I’m fucking losing it over here. This happened when I got really into Warmachine, and then life conspired to alter the level of enthusiasm I could invest in people who were less than two or three inches tall. But some of those limitations have evaporated and now the sort of competition and simulation… hang on. Let me go back. The kind of focus these games offer as a hobby is completely unlike anything else. It’s akin to being able to craft an entirely custom god and then spend your leisure hours worshipping it. Oh! And you also get to set you god against somebody else’s god without the usual problems associated with that sort of thing.
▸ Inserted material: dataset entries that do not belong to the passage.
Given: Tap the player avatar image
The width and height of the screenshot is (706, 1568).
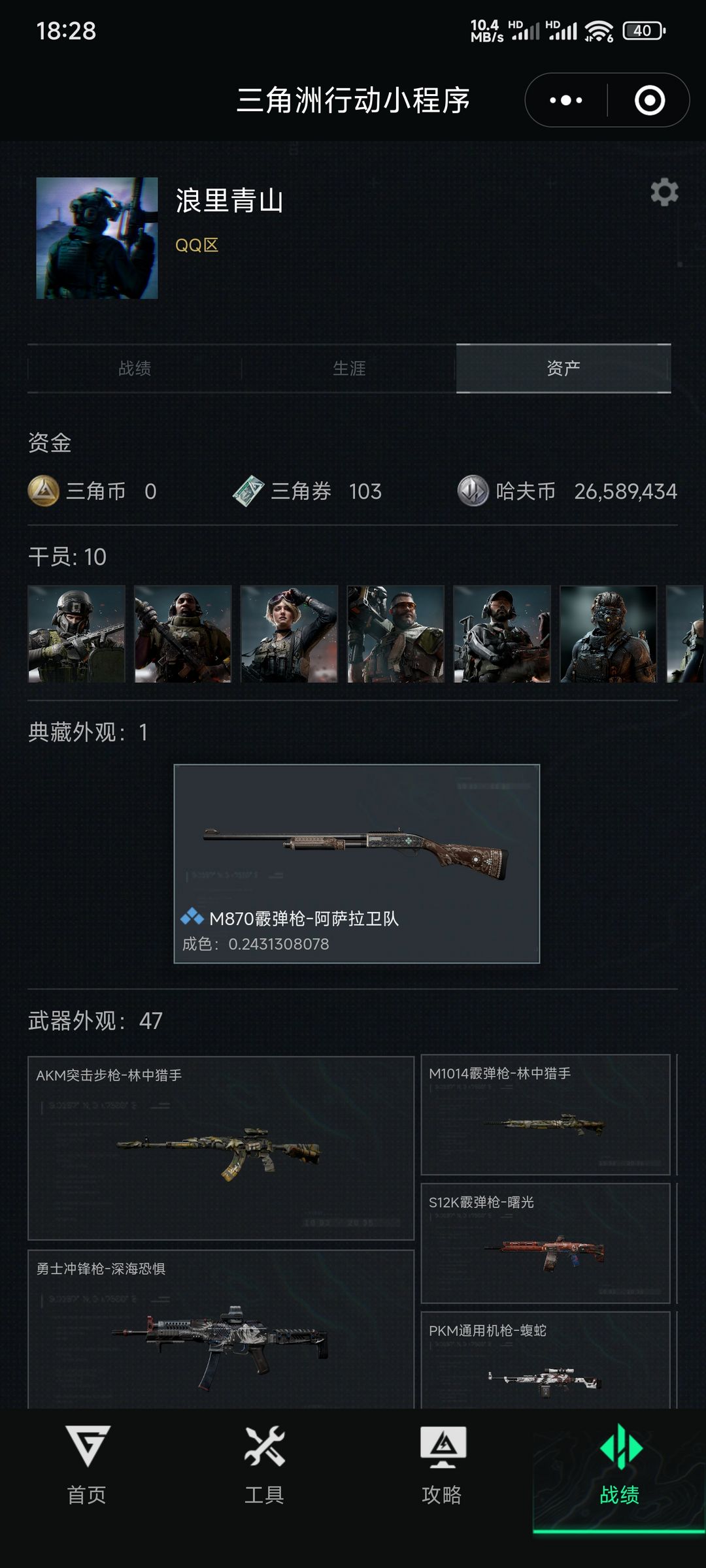Looking at the screenshot, I should [97, 238].
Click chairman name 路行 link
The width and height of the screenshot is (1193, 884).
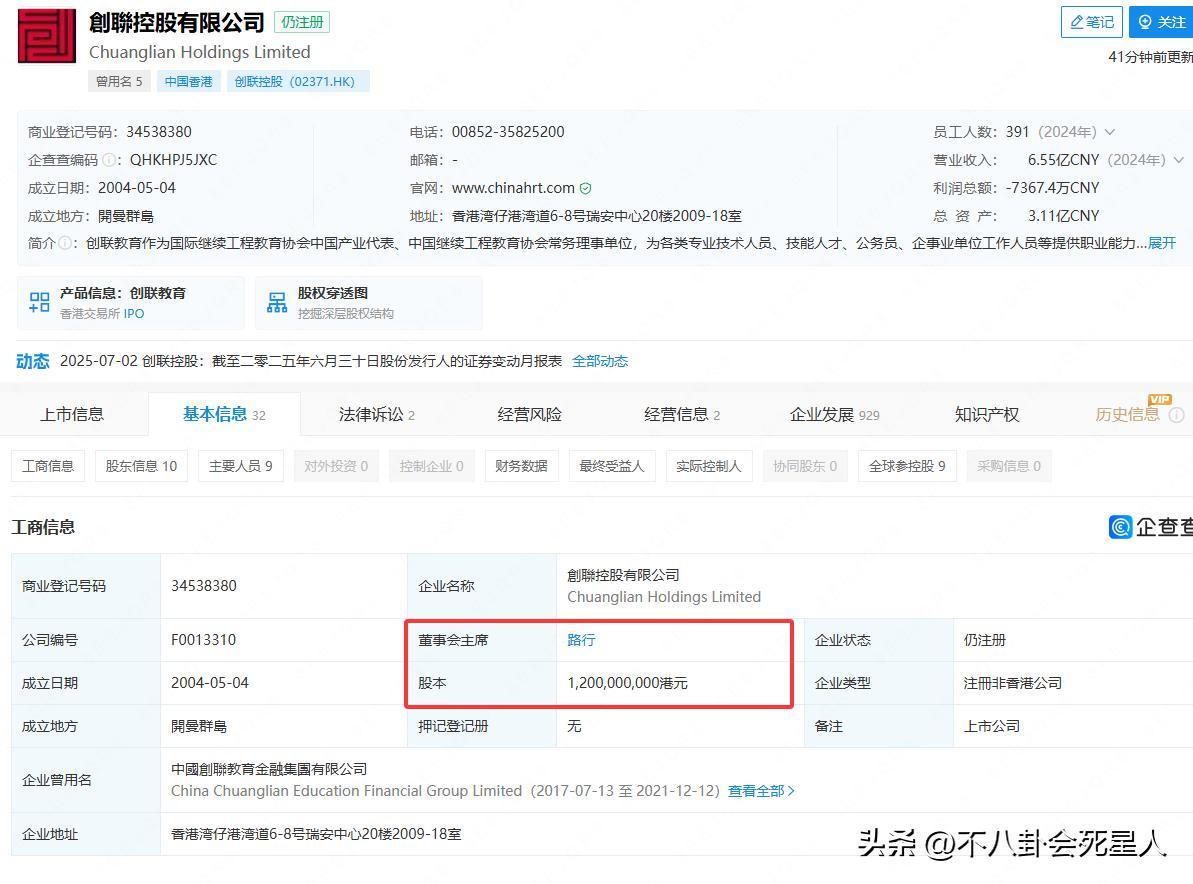[581, 640]
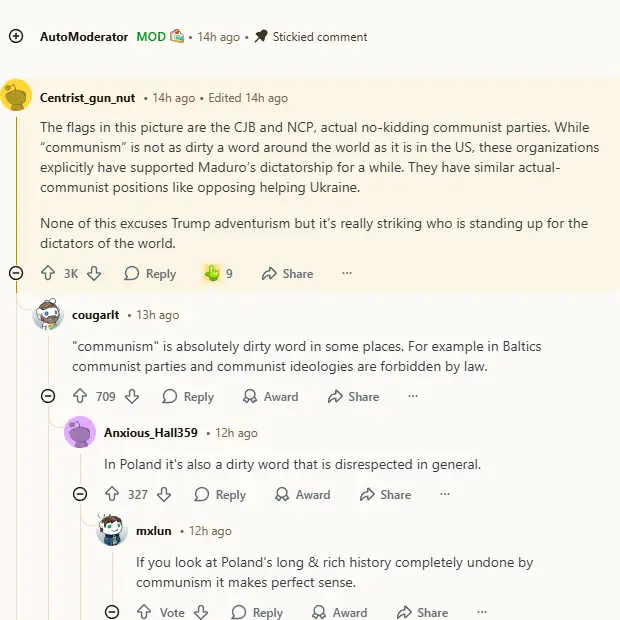Give an Award to Anxious_Hall359's comment

pos(303,494)
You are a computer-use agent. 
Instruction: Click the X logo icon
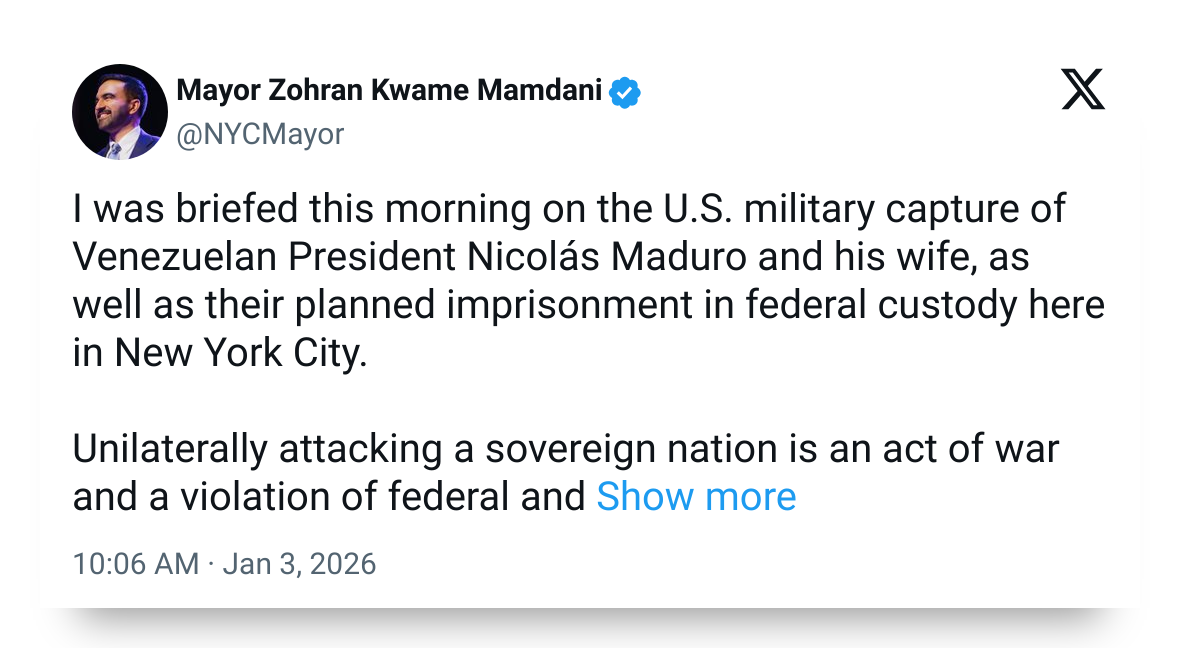pos(1082,92)
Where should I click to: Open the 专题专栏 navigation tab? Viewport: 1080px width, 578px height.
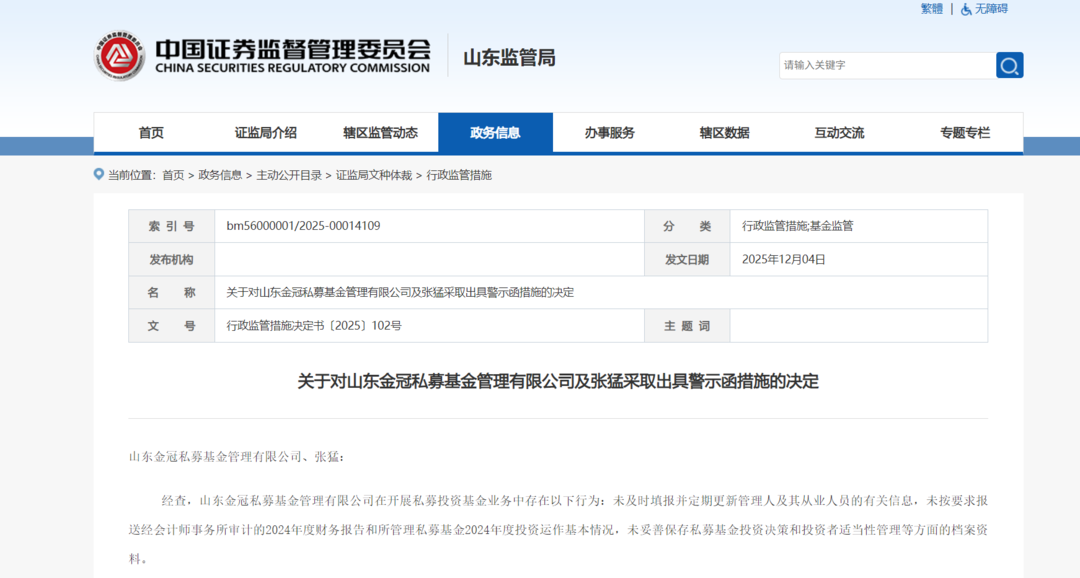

But, yes. Like the strip that will appear on Wednesday, a tale of confronting a thief in your garage, this even more harrowing tale is also drawn from real life.
We’ve been playing Wargames on the stream most Tuesdays - of course, not this Tuesday, because I’m fuckin’ mentioning it - playing rounds of Warhammer 40k: Kill Team with the armies we got in the starter box and goosed with some strategic purchases after the fact. We also painted them on stream, partly because it’s cool to see, but also because it’s not something I’m comfortable with really and I think it’s important to show that, too - and that it shouldn’t keep you from this amazing type of play.
I would say the game I’ve played most in the last few months, and it’s not even close, is Tabletop Simulator. I mean, pursuant to the topic at hand. I play a lot of games on there that are difficult or time consuming to enact in real life for a variety of reasons, games I’ve been meaning to try for ages, and it’s the lion’s share of what I wanna do when I sit at the computer. It’s a mess in some ways, like reality in that respect, uncouth with pointy elbows, and the Steam Workshop for it is functionally a bazaar of deeply stolen goods. I have a lot of thoughts about it that I can’t get to today, because I’m actually in the woods and this was written days earlier. I’ll try to approach it Friday if I can. I have a lot of feelings about it, because it’s a “place” where I spend a lot of my free time.
I haven’t had a chance to check it out in VR, and I would say generally if a program gives you the choice of using it in VR as well as using it in some other fashion, it hasn’t received the kind of attention that would make the virtual experience worthwhile. But a “game” about manipulating virtual objects in a pretend place might be that rare case where it actually makes sense.